SHORT TASK: Reproduce the data without any changes, starting at the line containing "Click 取消 to" and ending with the line containing "[x=226, y=21]", both of those lines included.

TASK DATA:
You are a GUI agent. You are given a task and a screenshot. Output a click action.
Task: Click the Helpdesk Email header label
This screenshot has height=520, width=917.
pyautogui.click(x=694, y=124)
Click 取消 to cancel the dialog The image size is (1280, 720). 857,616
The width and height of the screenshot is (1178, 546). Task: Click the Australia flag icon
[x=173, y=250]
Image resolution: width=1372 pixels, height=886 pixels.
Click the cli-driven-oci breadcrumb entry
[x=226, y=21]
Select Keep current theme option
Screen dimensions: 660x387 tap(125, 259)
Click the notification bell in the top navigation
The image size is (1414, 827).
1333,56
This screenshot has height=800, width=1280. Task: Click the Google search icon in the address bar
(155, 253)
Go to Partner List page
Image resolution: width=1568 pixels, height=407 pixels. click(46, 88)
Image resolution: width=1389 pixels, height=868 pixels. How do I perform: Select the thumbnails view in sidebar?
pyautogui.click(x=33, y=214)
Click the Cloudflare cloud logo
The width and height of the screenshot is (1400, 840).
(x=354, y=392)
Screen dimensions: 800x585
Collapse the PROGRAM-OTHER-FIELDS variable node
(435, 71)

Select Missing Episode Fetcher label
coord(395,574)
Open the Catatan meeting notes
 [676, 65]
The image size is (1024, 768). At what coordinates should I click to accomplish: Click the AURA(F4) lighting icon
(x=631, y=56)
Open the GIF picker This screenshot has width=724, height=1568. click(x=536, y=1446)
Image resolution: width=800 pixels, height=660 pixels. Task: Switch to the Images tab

COMPLETE ANSWER:
Click 取消 to cancel the dialog The image size is (1280, 720). 857,616
The width and height of the screenshot is (1178, 546). Task: Click the Australia flag icon
[x=173, y=250]
Image resolution: width=1372 pixels, height=886 pixels.
Click the cli-driven-oci breadcrumb entry
[x=226, y=21]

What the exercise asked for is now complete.